▶ What this task involves: Retrieve every line of the data holding the word "agent".

[Stored items]

══════════════════════════════

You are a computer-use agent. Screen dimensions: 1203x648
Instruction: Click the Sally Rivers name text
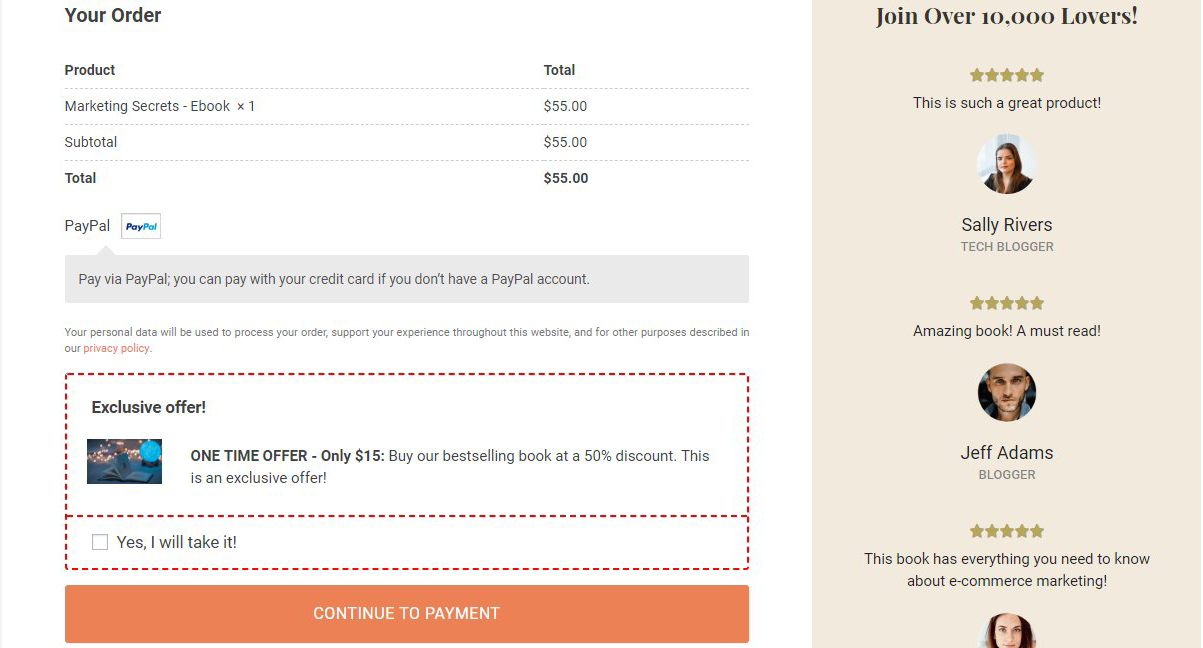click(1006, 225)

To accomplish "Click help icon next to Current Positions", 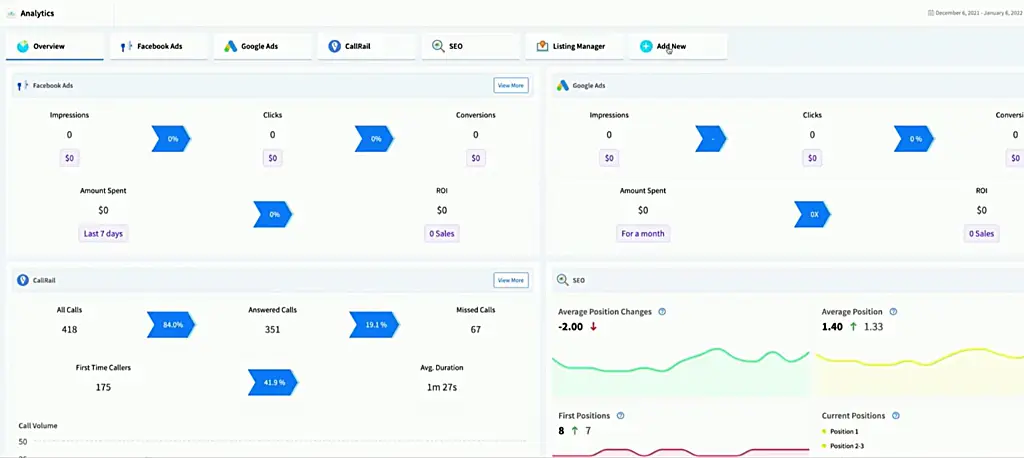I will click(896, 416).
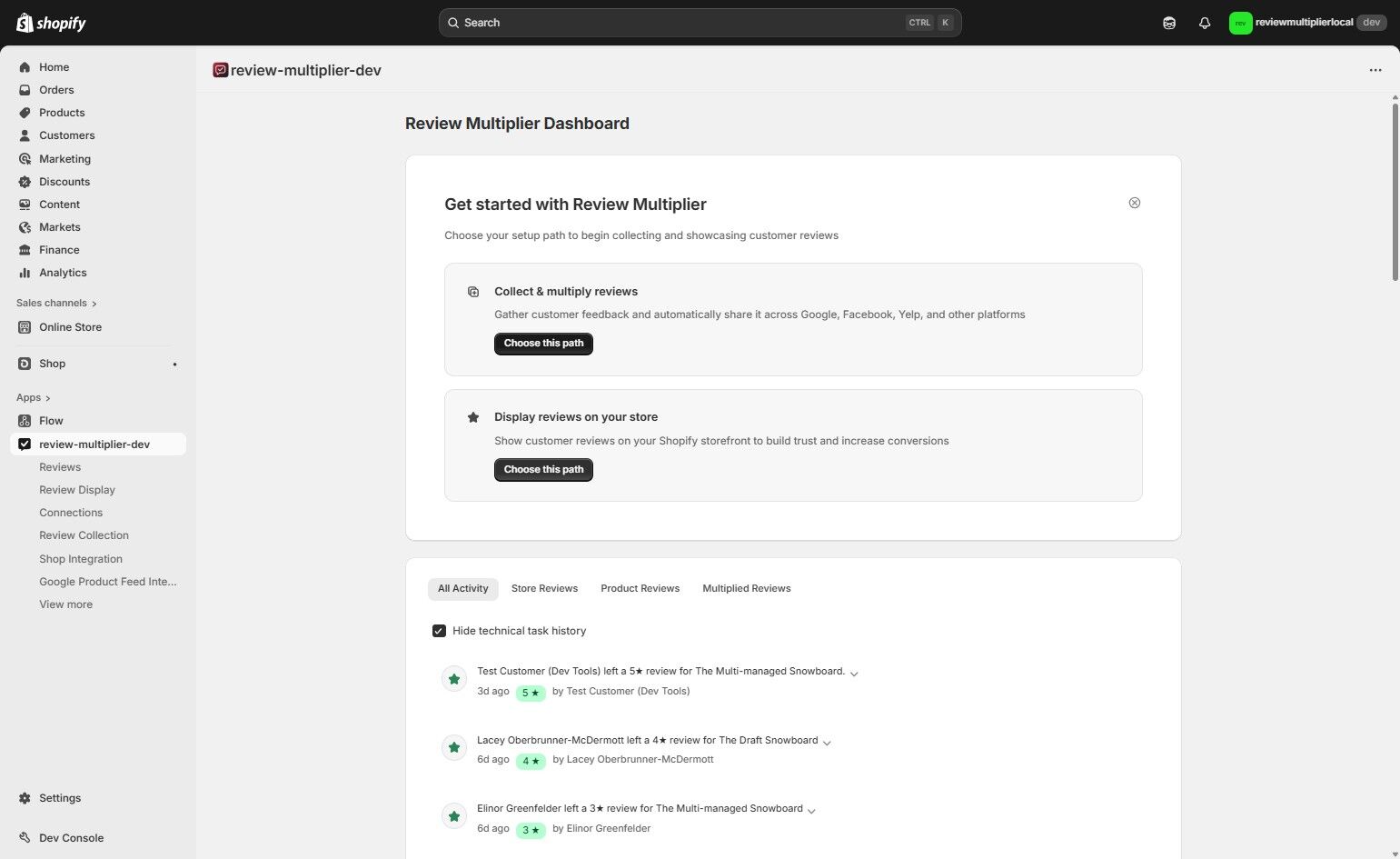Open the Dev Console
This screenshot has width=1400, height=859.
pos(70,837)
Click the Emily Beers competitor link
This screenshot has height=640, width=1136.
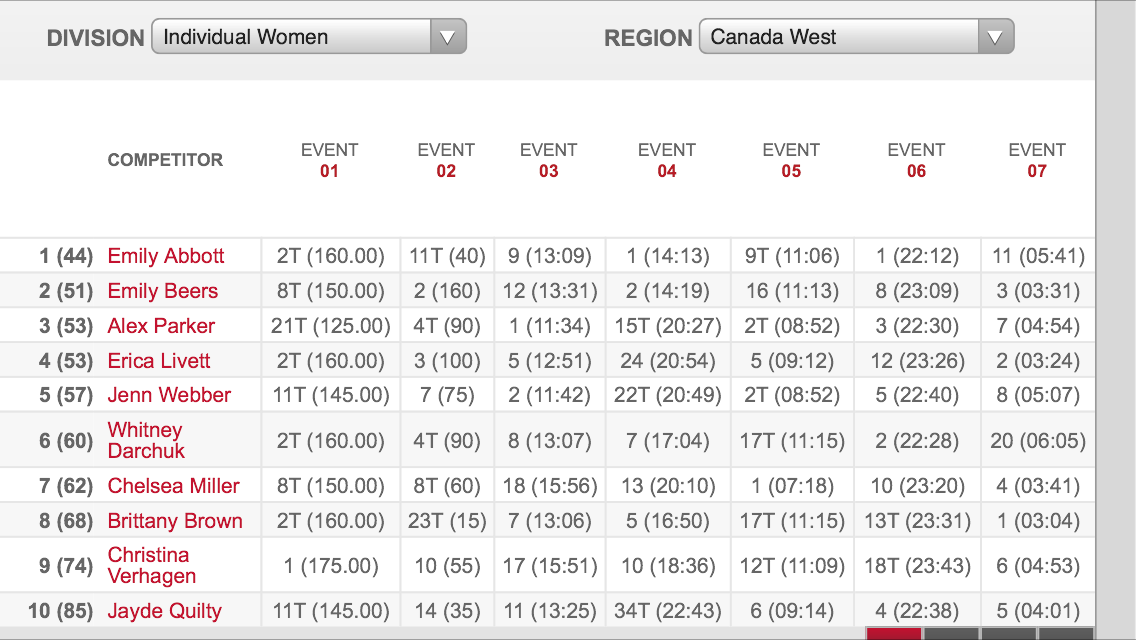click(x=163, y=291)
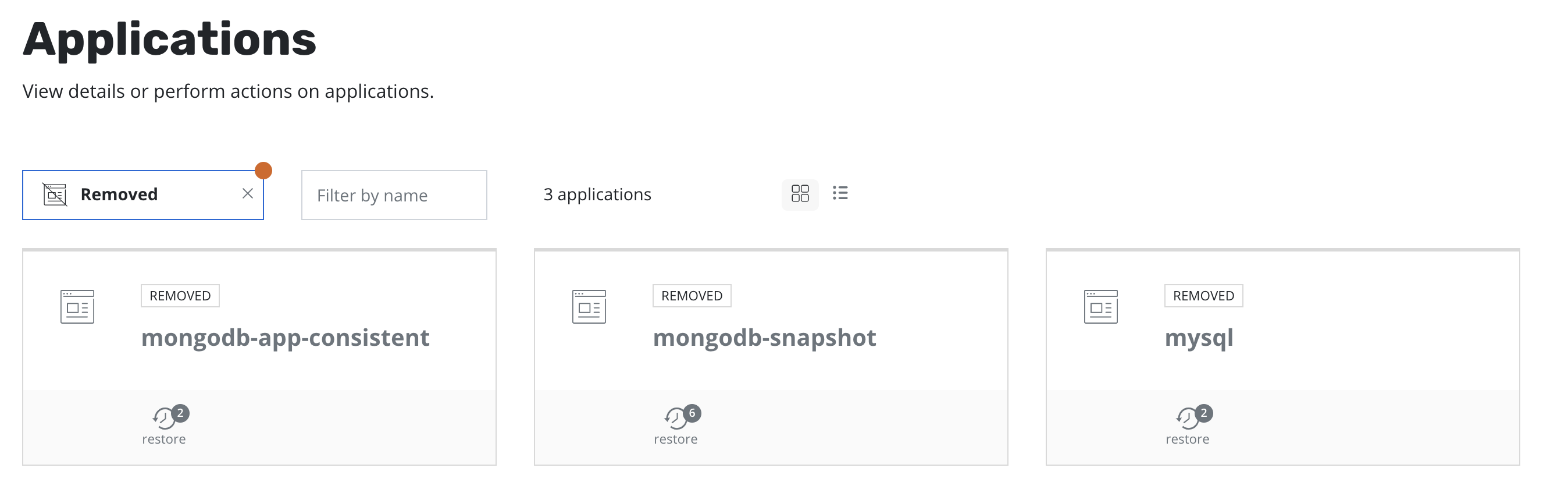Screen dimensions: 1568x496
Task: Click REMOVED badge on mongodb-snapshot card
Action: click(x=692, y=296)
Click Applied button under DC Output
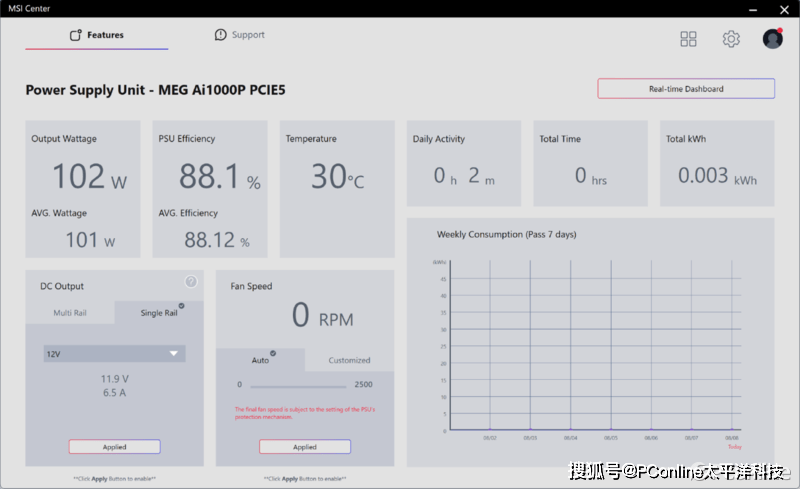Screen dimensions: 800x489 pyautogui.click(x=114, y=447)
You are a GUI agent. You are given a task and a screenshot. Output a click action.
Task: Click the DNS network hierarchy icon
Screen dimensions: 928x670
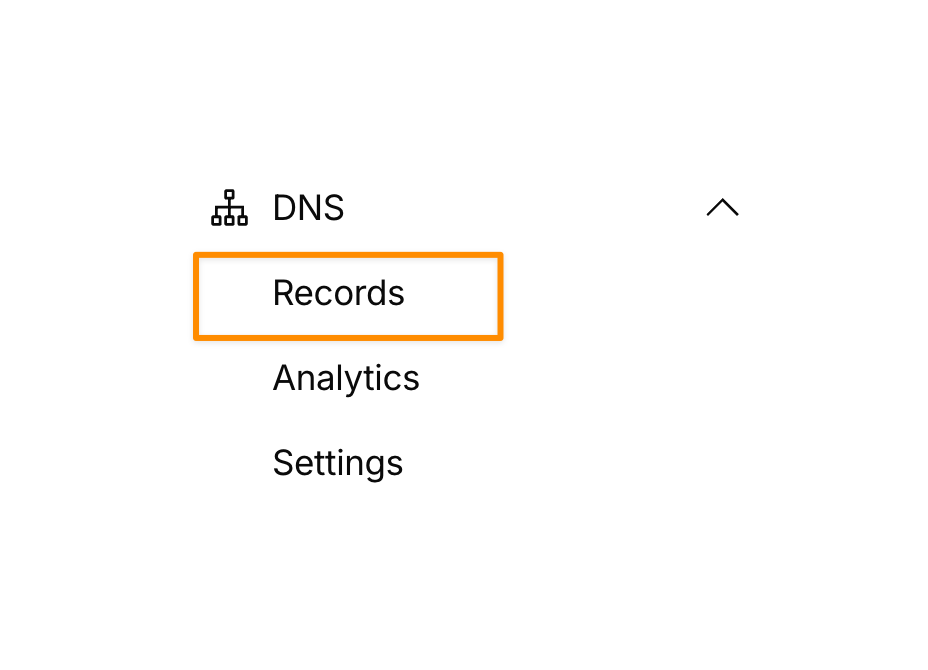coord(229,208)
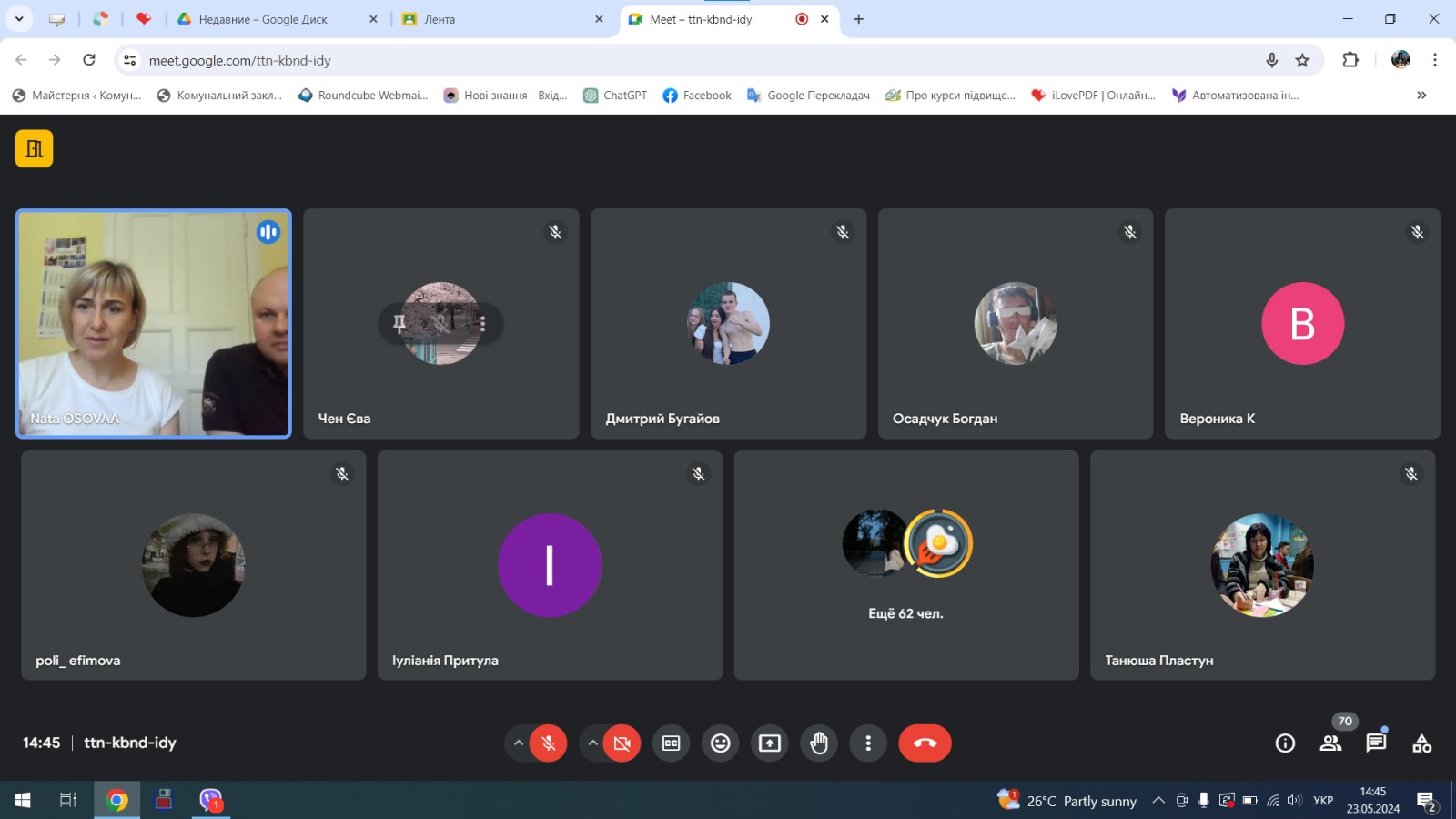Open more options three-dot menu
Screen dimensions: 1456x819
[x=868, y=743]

══════════════════════════════

▶ Answer box:
You are a computer-use agent. Screen dimensions: 1203x648
You are a GUI agent. You are given a task and a screenshot. Output a click action.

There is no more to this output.